Standard abbreviations
- ISO 4: Atmosphere

Indexing
- CODEN: ATMOCZ
- ISSN: 2073-4433
- OCLC no.: 773027071

Links
- Journal homepage;

= Atmosphere (journal) =

Atmosphere is a monthly peer-reviewed open access scientific journal covering research related to the Earth's atmosphere. The journal is published by MDPI and was established in 2010. The founding editor-in-chief was Daniela Jacob (Max Planck Institute for Meteorology) until 2014. She was succeeded by Robert Talbot (University of Houston) and then Allison C. Aiken (Los Alamos National Laboratory).
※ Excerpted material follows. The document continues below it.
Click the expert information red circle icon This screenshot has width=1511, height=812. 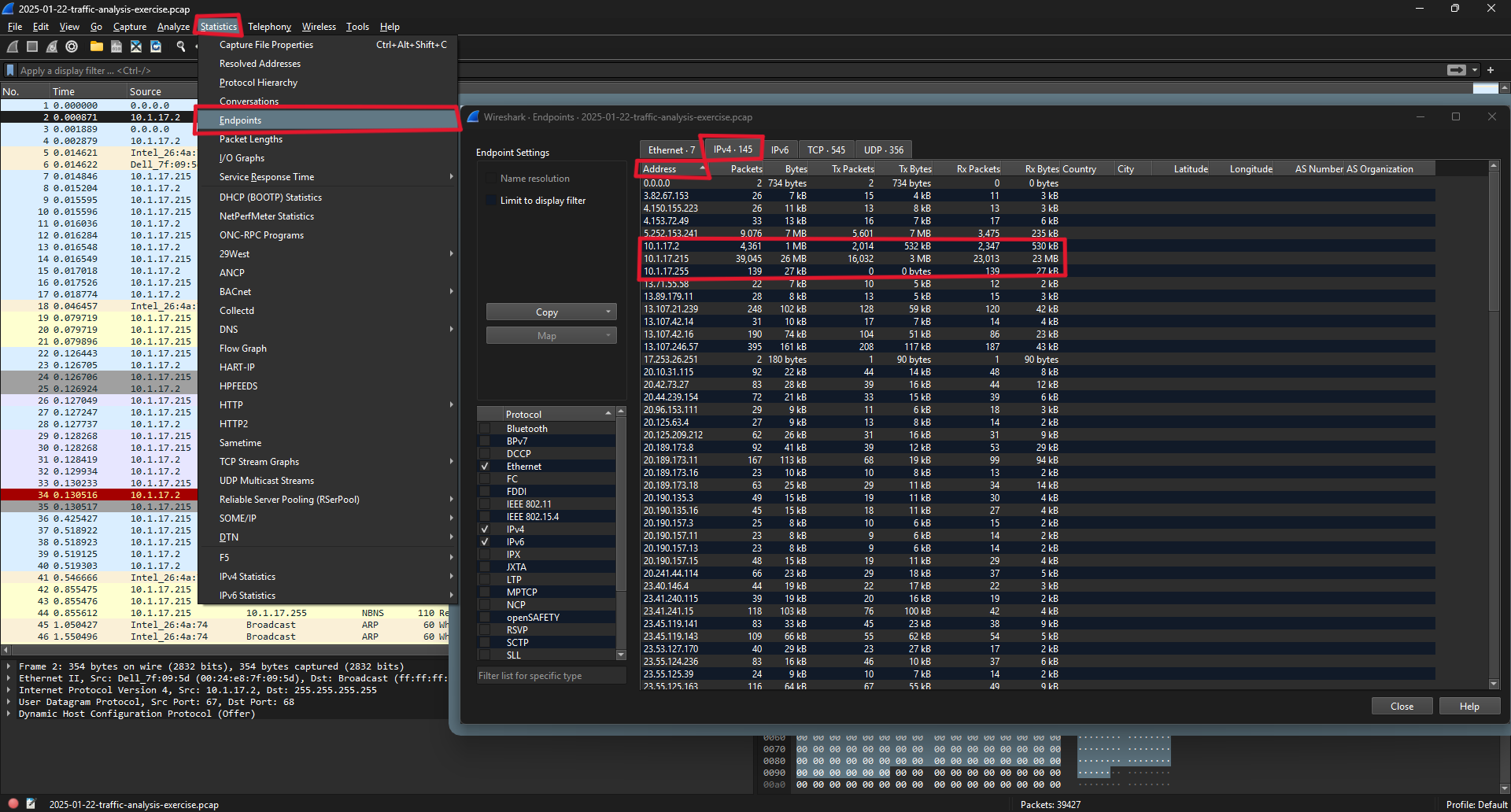coord(13,803)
==Abstracting and indexing==
The journal is abstracted and indexed in:

- Astrophysics Data System
- AGORA
- Agricultural Sciences and Technology
- CAB Abstracts
- Chemical Abstracts Service
- Current Contents/Physical, Chemical & Earth Sciences
- Directory of Open Access Journals
- Ei Compendex
- Genamics JournalSeek
- GEOBASE
- Global Health
- Inspec
- Journal Citation Reports
- Norwegian Register for Scientific Journals, Series and Publishers
- OARE
- Science Citation Index Expanded
- Scopus
- Web of Science

According to the Journal Citation Reports, the journal has a 2020 impact factor of 2.686.